▶ [Dataset entries]
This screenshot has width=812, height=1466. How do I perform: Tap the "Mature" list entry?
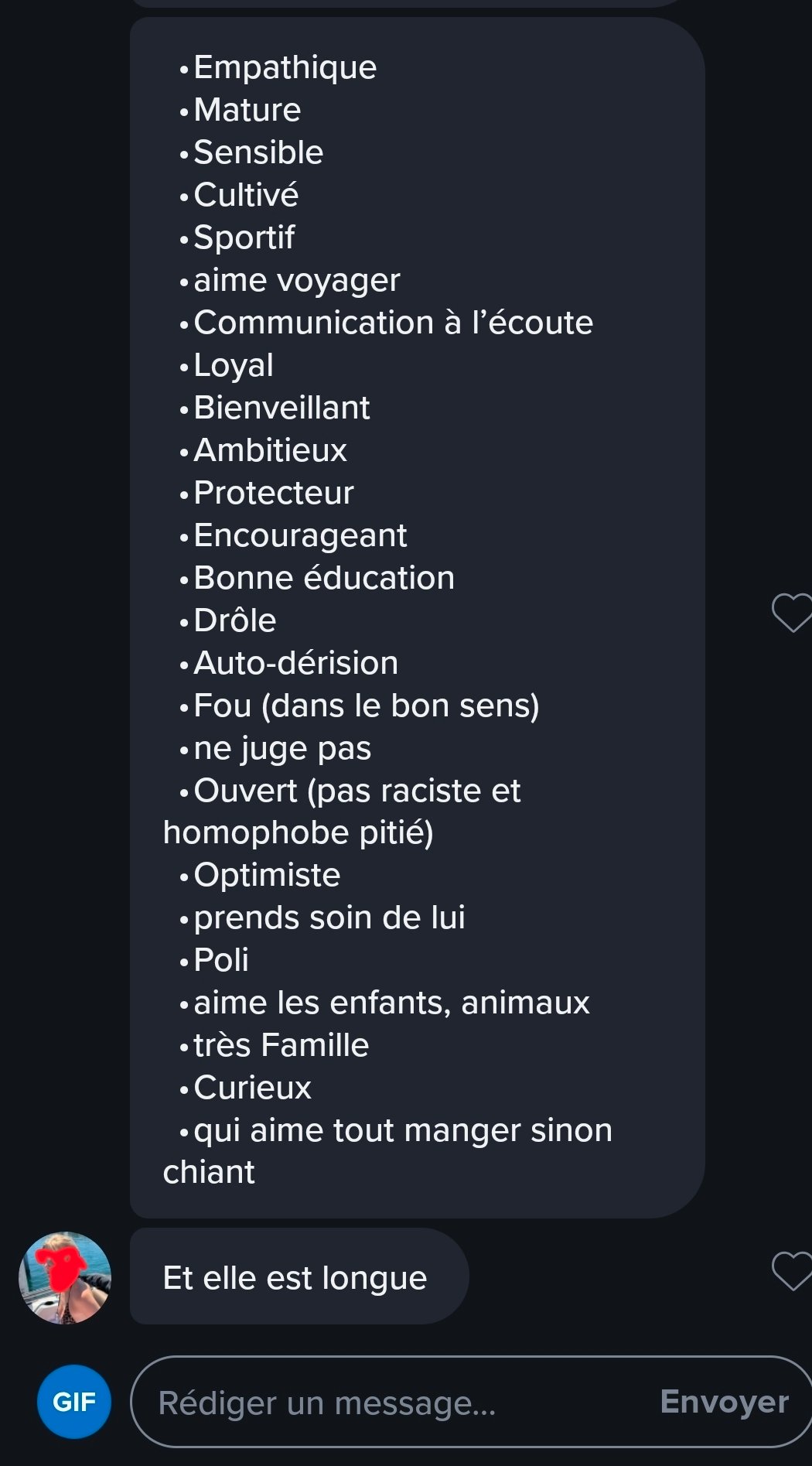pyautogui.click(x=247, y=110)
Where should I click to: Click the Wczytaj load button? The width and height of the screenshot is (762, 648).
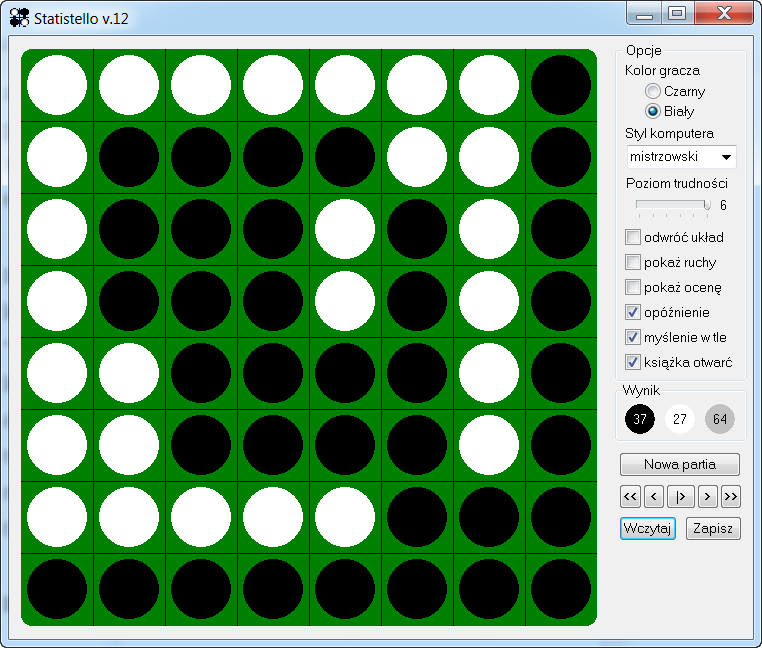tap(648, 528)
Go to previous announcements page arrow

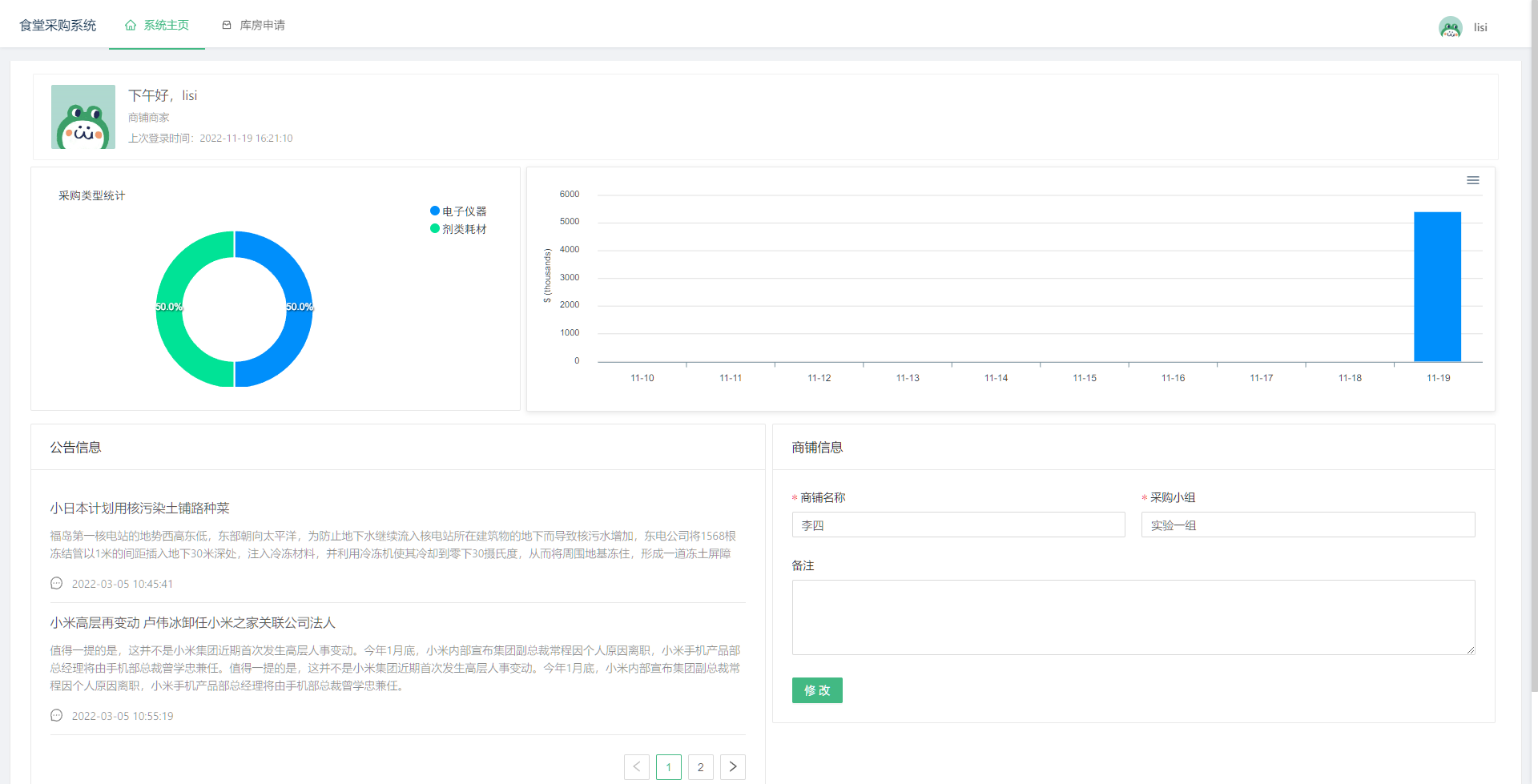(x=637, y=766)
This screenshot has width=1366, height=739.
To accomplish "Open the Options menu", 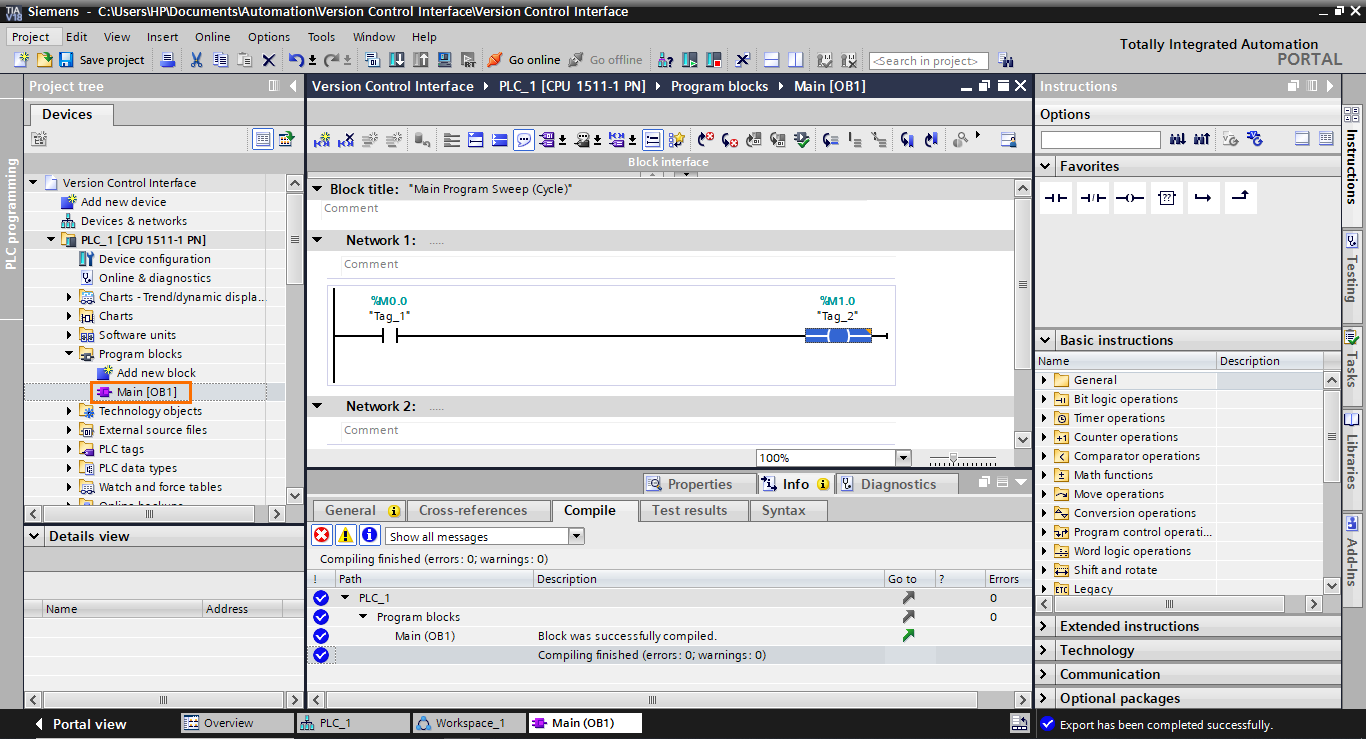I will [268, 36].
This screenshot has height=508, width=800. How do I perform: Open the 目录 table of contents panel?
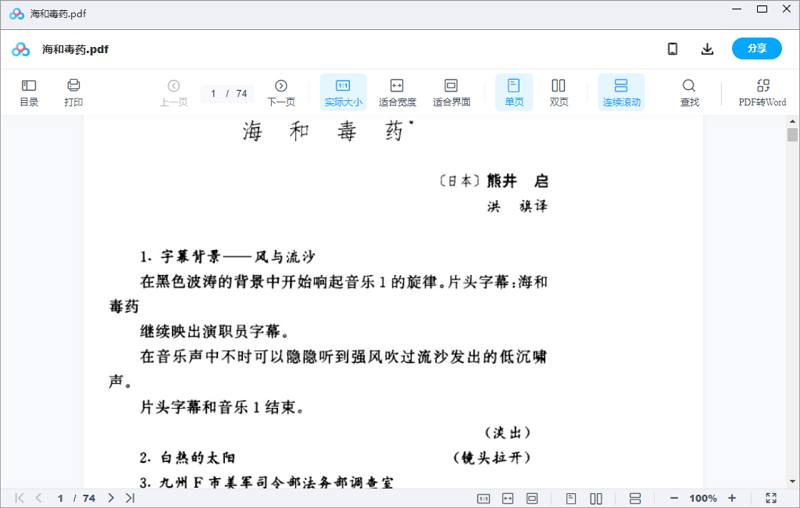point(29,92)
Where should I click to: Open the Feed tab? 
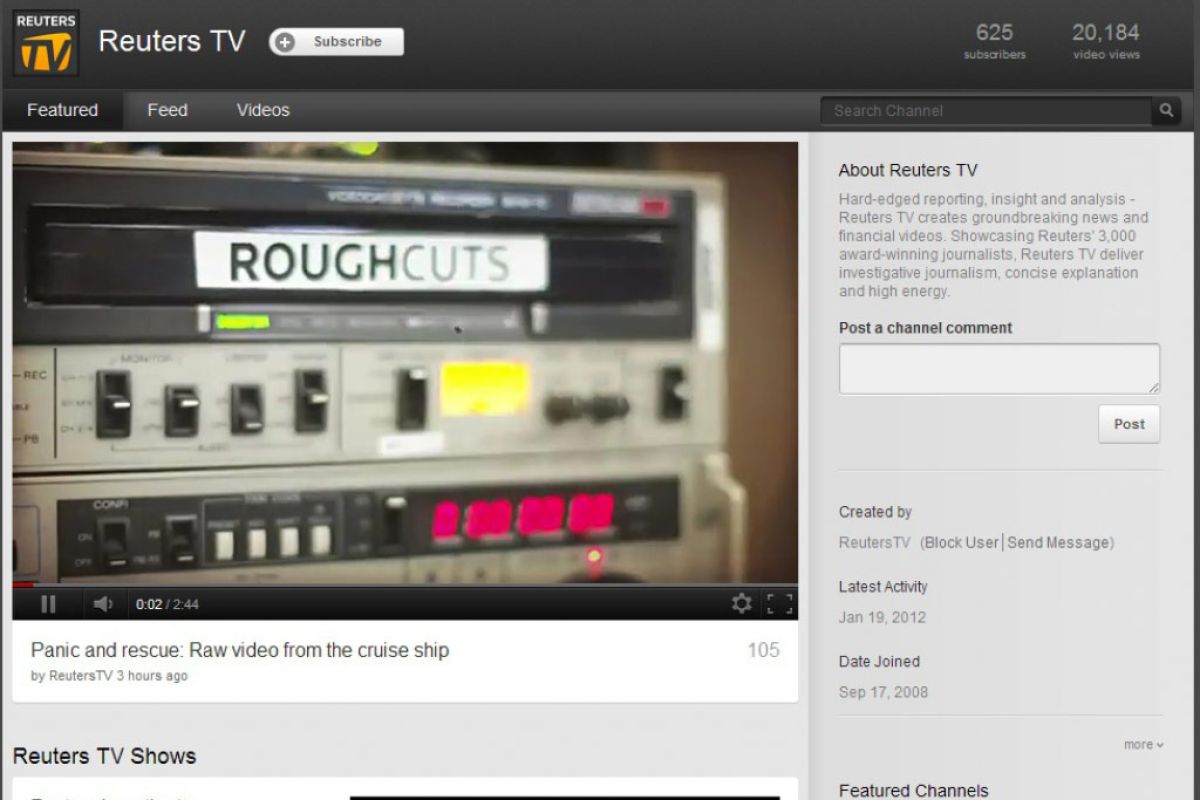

▶ [Set problem] Pull out the material unchanged, starting at its first line and stopping after the line that contains "(x=637, y=766)". Leave the pictures out.

▶ [Solution to the exercise]
This screenshot has width=812, height=1466. How do I perform: Tap the "Mature" list entry?
pyautogui.click(x=247, y=110)
Where should I click to: Click the Wczytaj load button? The width and height of the screenshot is (762, 648).
tap(648, 528)
Go to previous announcements page arrow

(x=637, y=766)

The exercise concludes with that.